▸ **Activity**
Which lines of the records below contain the word "computer"? Show each one.

▸ **Source material**
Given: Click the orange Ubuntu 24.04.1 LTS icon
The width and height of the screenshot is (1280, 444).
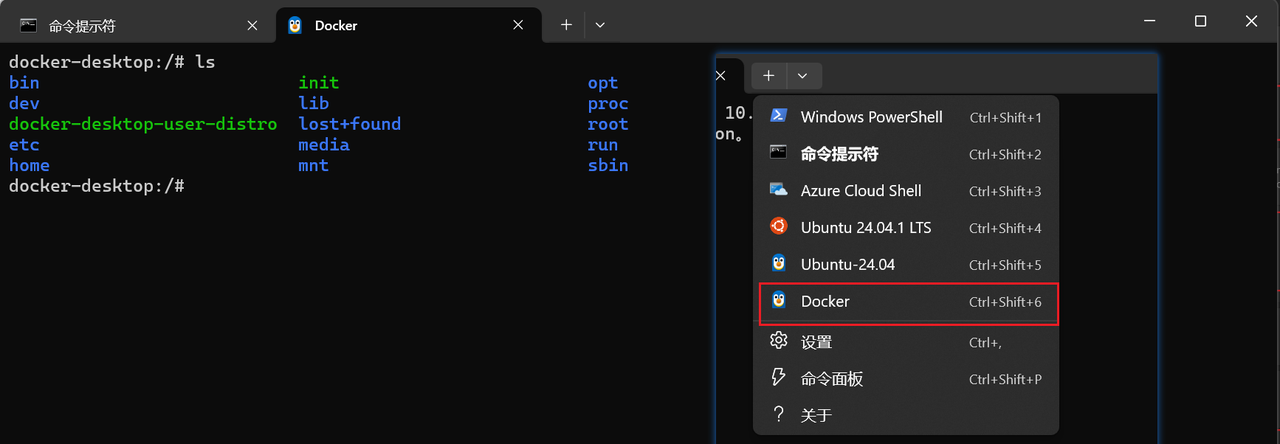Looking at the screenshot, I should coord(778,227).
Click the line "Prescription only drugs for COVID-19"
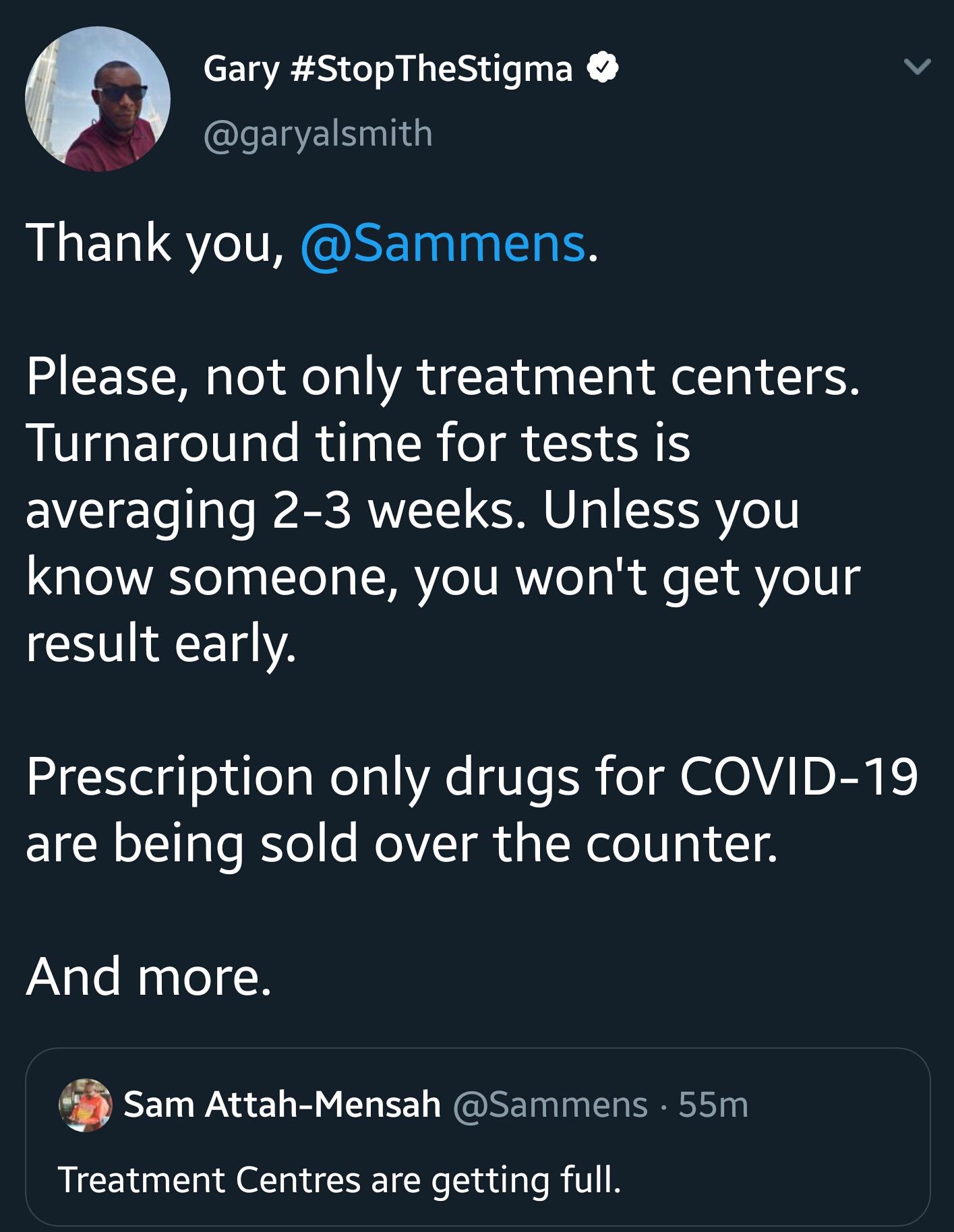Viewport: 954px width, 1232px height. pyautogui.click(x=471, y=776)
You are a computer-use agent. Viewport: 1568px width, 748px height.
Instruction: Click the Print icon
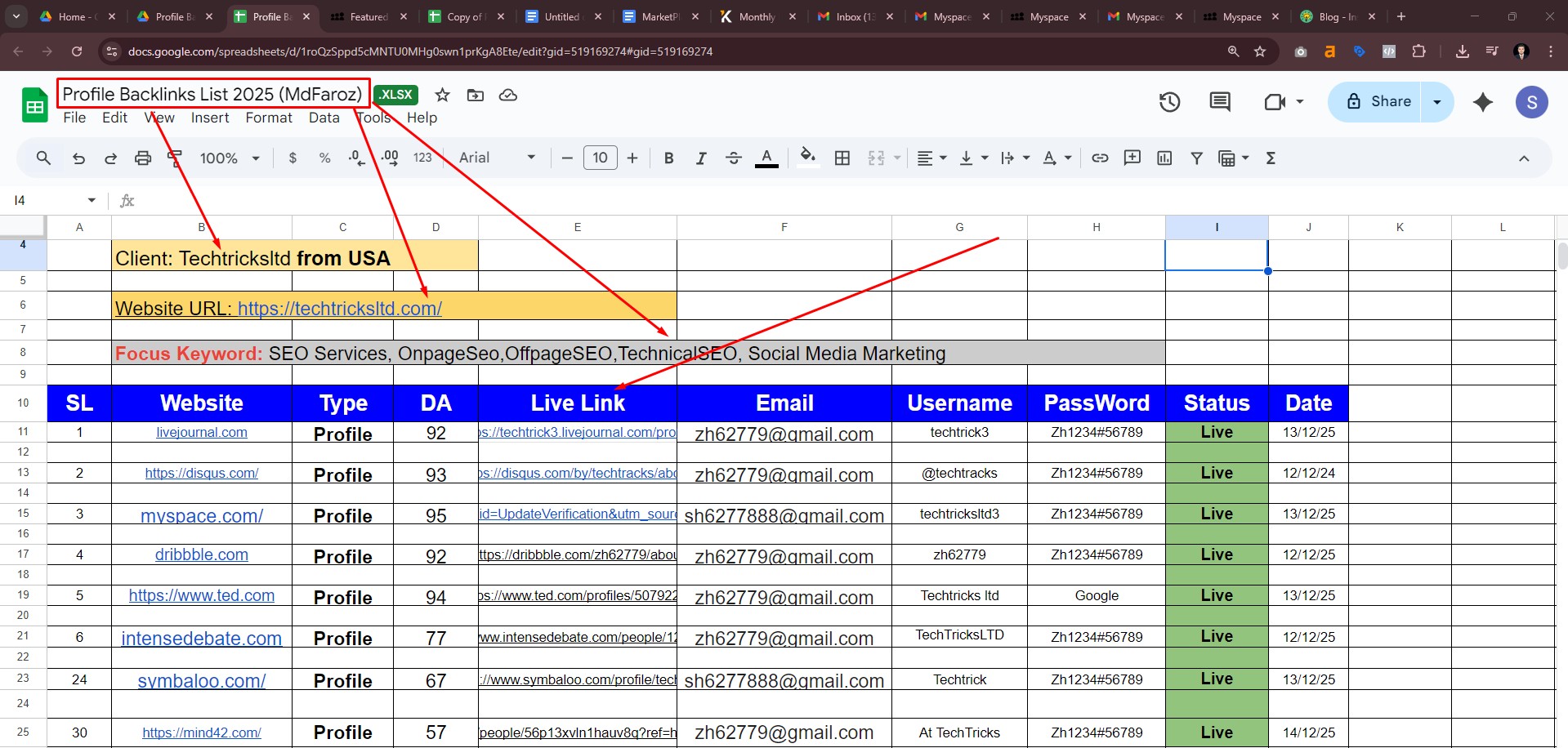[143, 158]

---

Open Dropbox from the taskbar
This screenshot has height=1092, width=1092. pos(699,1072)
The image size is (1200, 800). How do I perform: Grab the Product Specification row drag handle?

==

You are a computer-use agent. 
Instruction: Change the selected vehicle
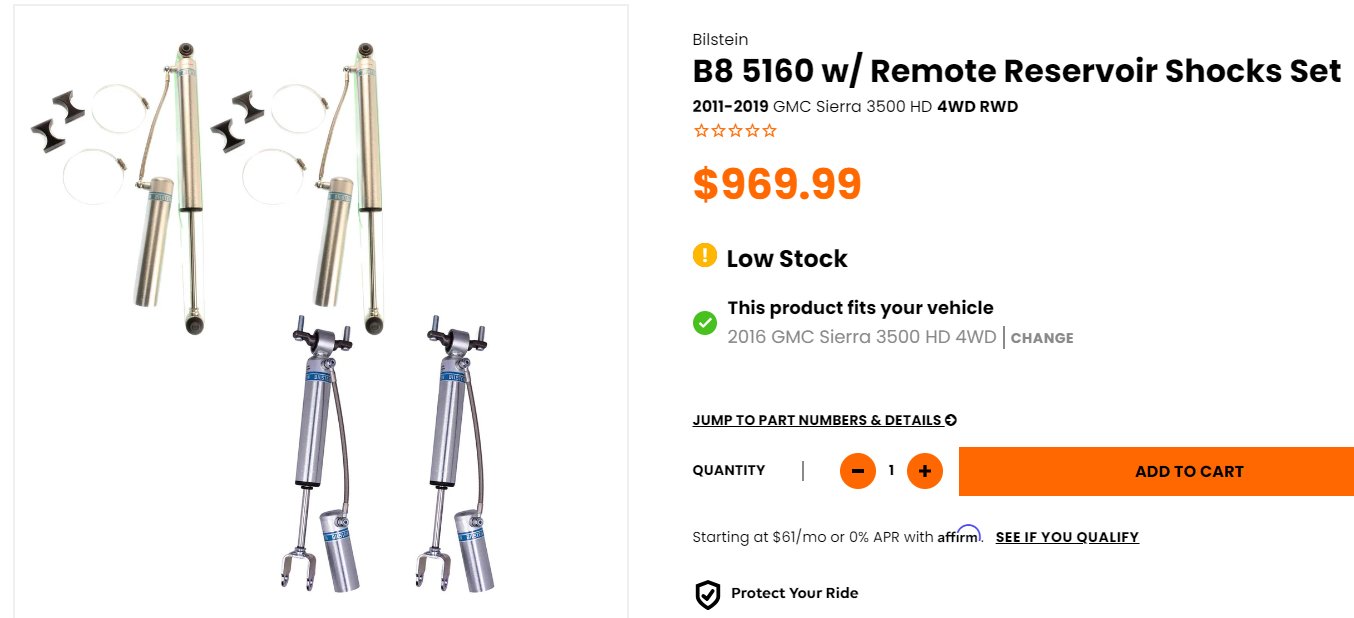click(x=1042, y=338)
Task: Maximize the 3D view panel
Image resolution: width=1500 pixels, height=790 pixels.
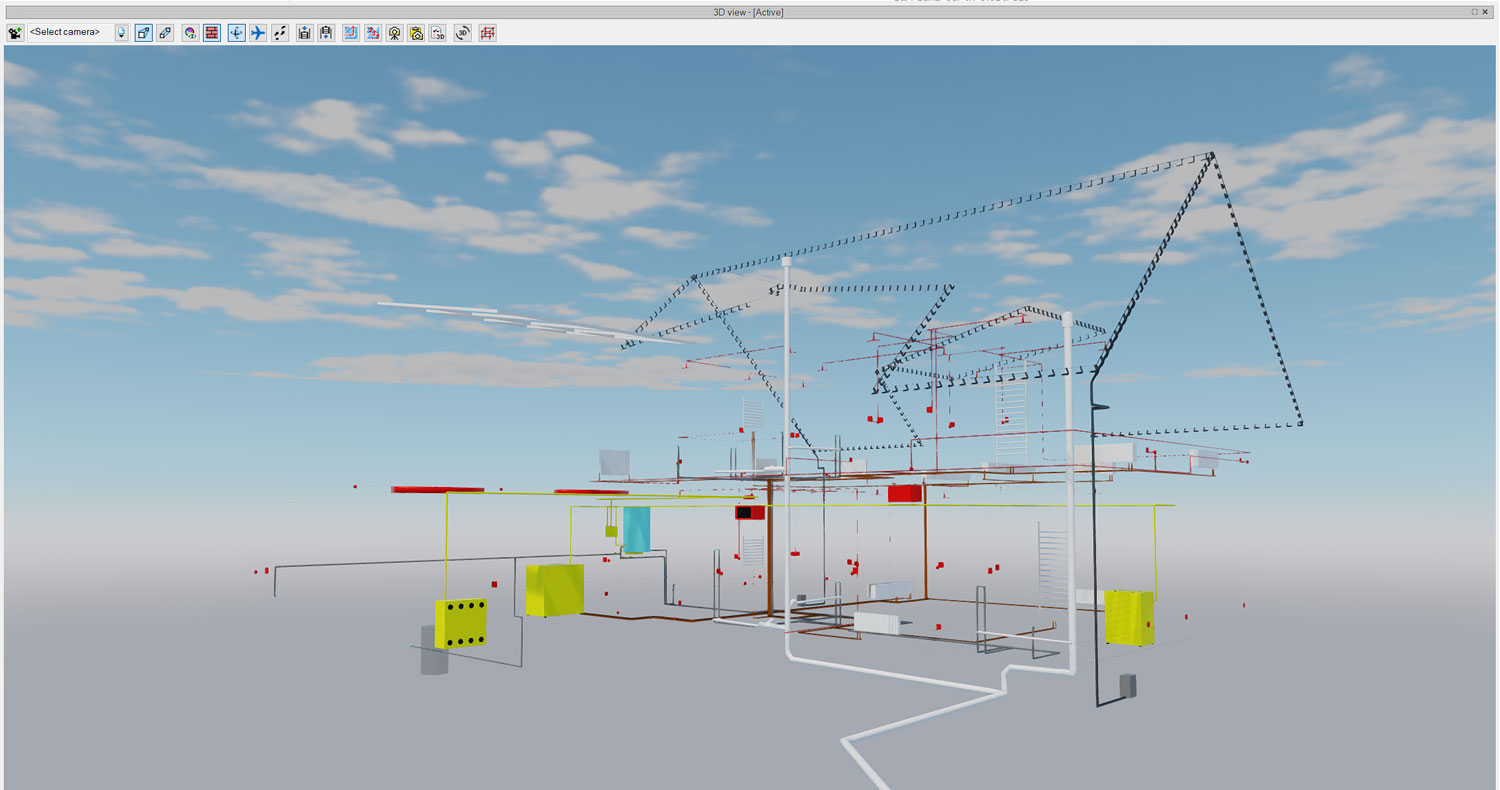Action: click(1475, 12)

▸ **Reply to the task**
You are a computer-use agent. Viewport: 1568px width, 748px height.
You are a computer-use agent. 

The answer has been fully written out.